Procedure Description
- Initial Assessment: Thorough physical evaluation and patient history review.
- Fitment: Custom-fabrication of the prosthesis based on the patient's measurements.
- Component Assembly: Construct the endoskeletal system incorporating the knee extension assist mechanism.
- Fitting Session: Fitting the patient with the prosthetic limb and making necessary adjustments.
- Training: Practicing with the prosthesis under supervision to ensure proper use and functionality.
- Tools and Equipment: Prosthetic components, alignment tools, measurement devices.

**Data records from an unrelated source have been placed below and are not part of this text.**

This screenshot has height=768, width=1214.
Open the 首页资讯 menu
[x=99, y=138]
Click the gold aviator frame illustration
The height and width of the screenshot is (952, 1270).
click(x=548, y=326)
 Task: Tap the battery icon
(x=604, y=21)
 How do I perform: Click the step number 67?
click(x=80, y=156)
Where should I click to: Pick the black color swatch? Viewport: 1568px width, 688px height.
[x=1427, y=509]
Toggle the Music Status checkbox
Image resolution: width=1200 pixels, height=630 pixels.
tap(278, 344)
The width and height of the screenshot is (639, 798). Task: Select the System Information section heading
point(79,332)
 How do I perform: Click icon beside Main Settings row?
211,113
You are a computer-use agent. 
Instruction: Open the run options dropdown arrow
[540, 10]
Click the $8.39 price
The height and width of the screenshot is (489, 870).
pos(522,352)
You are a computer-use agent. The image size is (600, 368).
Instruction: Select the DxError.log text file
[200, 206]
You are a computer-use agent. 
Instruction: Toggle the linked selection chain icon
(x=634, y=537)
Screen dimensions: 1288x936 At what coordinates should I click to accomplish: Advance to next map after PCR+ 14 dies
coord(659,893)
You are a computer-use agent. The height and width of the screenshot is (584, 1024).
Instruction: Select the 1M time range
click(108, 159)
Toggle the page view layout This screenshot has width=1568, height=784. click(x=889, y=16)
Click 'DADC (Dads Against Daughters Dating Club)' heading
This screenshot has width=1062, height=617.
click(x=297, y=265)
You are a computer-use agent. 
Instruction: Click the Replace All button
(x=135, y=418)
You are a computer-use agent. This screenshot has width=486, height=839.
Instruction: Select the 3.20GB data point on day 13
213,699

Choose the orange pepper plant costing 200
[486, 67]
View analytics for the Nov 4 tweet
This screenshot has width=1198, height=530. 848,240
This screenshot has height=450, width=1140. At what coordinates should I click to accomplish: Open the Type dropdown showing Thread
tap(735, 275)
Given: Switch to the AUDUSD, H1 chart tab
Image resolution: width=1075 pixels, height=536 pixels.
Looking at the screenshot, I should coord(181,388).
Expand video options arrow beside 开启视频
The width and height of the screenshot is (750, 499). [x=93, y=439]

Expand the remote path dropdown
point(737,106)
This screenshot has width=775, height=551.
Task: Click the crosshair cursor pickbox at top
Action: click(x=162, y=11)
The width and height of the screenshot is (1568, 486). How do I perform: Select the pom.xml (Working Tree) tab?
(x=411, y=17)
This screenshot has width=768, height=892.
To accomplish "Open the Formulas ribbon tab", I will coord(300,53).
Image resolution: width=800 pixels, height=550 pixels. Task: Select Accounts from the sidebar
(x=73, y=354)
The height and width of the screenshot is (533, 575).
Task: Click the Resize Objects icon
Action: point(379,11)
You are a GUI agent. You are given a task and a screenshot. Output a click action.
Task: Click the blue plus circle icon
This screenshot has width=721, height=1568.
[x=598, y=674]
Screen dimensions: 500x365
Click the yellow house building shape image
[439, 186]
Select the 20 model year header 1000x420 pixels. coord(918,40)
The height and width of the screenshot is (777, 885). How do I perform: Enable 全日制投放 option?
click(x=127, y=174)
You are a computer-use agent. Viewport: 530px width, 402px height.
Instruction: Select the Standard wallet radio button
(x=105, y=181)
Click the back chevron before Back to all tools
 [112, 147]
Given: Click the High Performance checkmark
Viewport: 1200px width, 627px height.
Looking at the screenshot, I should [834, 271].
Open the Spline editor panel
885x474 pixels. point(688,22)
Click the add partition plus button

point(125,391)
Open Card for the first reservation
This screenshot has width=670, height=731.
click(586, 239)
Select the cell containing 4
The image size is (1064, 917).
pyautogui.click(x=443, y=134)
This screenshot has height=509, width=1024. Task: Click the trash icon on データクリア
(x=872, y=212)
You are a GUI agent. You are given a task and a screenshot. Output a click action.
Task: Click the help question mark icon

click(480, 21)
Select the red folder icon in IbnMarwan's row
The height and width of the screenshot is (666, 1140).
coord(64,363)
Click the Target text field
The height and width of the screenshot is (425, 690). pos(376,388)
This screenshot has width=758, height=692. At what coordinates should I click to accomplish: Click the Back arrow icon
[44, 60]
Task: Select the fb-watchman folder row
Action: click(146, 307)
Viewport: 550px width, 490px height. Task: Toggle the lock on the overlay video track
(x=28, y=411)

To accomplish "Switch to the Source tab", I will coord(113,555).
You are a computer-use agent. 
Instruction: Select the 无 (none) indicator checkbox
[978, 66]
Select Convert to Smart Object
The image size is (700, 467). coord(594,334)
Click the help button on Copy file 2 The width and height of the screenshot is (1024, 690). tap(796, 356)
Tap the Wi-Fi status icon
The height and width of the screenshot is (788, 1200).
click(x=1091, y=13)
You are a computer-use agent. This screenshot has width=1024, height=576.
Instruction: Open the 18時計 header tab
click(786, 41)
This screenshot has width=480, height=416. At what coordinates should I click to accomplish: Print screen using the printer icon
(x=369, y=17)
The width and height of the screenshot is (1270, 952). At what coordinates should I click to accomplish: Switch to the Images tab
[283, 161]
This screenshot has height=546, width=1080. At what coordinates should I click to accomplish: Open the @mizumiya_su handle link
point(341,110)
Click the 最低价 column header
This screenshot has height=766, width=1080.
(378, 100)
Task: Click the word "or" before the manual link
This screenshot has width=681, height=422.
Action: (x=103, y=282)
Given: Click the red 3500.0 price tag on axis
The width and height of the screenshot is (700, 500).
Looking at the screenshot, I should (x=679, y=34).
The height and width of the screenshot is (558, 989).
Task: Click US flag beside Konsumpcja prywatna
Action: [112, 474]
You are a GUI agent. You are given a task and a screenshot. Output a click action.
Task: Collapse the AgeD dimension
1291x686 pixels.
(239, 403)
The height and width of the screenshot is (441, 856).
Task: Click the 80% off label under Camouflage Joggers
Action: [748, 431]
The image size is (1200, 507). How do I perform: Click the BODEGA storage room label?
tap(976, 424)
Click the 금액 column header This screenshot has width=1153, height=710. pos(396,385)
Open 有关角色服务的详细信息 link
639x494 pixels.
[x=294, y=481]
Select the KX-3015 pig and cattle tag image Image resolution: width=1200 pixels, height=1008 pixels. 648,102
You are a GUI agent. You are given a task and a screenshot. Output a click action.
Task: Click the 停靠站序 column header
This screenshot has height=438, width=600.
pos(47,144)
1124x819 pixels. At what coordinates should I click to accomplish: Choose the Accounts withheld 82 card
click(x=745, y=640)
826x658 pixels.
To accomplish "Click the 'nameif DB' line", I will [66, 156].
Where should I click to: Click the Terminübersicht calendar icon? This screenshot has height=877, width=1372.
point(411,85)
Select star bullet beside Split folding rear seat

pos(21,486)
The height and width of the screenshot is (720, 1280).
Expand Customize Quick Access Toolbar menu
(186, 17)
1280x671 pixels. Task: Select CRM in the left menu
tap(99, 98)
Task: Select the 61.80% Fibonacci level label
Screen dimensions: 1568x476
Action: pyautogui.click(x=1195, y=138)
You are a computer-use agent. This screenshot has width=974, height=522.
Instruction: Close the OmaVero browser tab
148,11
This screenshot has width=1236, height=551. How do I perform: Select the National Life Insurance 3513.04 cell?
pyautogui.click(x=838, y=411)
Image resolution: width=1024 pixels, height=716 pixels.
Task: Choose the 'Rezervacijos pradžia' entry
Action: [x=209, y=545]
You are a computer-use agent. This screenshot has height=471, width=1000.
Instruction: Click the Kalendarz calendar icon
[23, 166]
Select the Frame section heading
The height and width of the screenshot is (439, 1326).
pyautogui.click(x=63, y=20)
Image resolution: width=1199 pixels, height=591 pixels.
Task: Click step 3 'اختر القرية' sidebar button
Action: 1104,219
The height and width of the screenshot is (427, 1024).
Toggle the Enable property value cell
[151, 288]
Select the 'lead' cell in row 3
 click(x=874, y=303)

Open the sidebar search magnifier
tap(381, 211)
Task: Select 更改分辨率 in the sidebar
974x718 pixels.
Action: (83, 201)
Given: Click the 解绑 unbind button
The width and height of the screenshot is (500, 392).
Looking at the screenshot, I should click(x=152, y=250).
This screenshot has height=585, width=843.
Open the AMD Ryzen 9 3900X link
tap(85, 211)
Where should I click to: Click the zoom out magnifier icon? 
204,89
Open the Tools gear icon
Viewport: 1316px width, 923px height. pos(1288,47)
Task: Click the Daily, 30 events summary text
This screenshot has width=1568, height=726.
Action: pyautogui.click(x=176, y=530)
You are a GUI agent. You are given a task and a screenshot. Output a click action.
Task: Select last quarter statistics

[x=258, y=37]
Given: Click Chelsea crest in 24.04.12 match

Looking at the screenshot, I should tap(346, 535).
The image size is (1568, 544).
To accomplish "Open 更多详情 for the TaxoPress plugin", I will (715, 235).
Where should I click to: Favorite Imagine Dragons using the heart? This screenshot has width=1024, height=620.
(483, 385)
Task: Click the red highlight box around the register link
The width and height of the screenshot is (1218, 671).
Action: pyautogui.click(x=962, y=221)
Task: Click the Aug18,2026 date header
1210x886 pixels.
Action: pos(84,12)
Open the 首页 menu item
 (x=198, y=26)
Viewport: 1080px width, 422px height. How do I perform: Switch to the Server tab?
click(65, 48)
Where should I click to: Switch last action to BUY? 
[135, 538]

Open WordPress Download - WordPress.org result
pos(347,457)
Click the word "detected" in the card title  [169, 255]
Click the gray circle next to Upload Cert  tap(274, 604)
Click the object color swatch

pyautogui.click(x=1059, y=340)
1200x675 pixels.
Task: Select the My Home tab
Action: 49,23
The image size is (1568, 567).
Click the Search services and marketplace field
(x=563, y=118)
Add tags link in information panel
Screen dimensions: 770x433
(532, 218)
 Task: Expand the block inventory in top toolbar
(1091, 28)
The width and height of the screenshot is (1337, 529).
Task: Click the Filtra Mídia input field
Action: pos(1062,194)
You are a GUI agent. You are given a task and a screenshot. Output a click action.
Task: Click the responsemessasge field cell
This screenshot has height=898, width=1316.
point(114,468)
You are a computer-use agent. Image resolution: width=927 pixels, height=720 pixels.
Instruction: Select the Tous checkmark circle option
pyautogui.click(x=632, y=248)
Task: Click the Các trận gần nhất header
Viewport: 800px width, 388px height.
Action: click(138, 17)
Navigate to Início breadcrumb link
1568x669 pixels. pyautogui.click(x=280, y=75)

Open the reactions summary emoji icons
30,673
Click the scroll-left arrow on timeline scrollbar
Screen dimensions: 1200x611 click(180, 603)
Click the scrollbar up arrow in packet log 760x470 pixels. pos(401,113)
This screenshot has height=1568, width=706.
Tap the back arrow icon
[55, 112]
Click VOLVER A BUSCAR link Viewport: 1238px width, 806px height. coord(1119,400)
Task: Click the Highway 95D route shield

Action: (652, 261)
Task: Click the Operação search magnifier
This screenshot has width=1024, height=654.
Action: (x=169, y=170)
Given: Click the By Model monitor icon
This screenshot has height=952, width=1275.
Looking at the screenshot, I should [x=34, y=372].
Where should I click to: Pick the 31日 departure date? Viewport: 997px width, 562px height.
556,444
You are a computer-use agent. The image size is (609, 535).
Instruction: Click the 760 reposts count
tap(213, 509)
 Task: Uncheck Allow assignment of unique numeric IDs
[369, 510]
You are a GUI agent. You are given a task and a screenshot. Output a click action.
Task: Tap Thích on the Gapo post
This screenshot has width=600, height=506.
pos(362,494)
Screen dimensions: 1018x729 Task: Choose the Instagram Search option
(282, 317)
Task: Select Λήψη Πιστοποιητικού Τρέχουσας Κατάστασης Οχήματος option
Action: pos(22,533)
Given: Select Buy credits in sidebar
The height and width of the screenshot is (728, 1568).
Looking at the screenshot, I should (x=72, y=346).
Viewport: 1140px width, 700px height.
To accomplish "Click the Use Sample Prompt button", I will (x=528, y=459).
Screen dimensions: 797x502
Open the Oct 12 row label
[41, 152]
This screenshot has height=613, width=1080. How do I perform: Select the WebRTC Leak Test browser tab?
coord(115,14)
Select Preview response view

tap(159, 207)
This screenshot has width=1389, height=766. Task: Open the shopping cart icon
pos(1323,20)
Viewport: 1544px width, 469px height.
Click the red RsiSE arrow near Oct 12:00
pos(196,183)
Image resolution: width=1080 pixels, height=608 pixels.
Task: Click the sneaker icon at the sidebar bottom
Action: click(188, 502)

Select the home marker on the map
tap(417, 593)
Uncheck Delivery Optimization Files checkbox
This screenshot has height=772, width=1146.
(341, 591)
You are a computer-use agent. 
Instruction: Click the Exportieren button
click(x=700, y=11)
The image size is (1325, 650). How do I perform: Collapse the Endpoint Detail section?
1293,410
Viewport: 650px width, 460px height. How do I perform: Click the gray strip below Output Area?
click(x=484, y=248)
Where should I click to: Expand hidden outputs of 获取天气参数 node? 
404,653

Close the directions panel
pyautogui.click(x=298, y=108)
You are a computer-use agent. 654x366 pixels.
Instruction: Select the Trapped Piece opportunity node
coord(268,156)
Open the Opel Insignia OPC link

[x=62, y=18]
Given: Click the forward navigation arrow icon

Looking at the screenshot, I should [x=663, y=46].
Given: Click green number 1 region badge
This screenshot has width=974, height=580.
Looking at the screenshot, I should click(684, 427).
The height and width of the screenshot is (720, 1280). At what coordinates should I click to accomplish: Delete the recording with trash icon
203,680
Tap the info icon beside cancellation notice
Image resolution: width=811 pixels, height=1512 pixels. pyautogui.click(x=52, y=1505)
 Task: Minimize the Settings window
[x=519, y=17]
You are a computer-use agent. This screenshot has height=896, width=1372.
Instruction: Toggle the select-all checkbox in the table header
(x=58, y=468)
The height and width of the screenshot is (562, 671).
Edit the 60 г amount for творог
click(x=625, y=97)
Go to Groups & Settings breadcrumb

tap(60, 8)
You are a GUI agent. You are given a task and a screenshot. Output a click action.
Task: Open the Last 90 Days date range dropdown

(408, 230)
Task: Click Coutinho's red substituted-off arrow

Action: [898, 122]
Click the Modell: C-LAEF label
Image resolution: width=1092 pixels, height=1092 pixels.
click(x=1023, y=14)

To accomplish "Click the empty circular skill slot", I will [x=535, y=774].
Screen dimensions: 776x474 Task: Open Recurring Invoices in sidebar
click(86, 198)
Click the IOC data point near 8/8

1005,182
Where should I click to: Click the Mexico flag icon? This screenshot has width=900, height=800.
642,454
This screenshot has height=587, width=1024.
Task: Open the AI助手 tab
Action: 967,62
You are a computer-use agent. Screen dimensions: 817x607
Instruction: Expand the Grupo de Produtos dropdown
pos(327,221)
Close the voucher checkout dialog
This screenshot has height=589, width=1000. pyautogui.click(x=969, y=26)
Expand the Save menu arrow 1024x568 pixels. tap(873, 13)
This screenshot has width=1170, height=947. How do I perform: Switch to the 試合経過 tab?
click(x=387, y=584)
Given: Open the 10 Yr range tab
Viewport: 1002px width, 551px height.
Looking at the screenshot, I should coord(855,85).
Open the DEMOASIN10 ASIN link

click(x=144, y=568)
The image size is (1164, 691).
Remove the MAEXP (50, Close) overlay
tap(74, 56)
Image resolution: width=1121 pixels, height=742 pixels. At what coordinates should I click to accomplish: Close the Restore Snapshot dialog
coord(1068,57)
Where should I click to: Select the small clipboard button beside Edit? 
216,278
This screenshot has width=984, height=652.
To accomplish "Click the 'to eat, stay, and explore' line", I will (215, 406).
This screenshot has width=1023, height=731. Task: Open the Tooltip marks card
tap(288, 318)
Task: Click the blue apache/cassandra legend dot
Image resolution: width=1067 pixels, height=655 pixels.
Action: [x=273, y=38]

- Anesthesia: Not typically required.
Duration
The entire process, including custom fabrication, fitting, and training, may take several weeks. Individual sessions are generally 1-2 hours each.
Setting
- Prosthetics clinic or outpatient facility
- Physical therapy or rehabilitation center
Personnel
- Prosthetist
- Rehabilitation specialist/physical therapist
- Physician (for initial assessment and follow-up care)
Risks and Complications
- Skin irritation or pressure sores at the site of attachment
- Misalignment or improper fit
- Mechanical failure or wear and tear of the prosthetic components
- Potential for falls or instability during the initial use period
Benefits
- Enhanced stability and control while walking
- Improved mobility and ability to perform daily activities
- Decreased energy expenditure compared to other prosthetic options
- Increased comfort and better cosmetic appearance
Recovery
- Post-procedure follow-up appointments to monitor progress and make adjustments.
- Daily wear and progressive training to adapt to the new prosthesis.
- Expected recovery and adaptation time: several weeks to a few months.
- Follow any specific restrictions provided by the healthcare team.
Alternatives
- Manual prostheses without knee extension assist
- Microprocessor-controlled knee units
- Wheelchair for mobility (if prosthetic solution is not viable)
- Each alternative has its own set of pros and cons, such as differences in cost, functionality, and ease of use.
Patient Experience
- During the Procedure: Minimal discomfort during fitting sessions.
- Post-Procedure: Initial discomfort or learning curve with new prosthesis. Pain management strategies and physical therapy will aid in adjustment and comfort.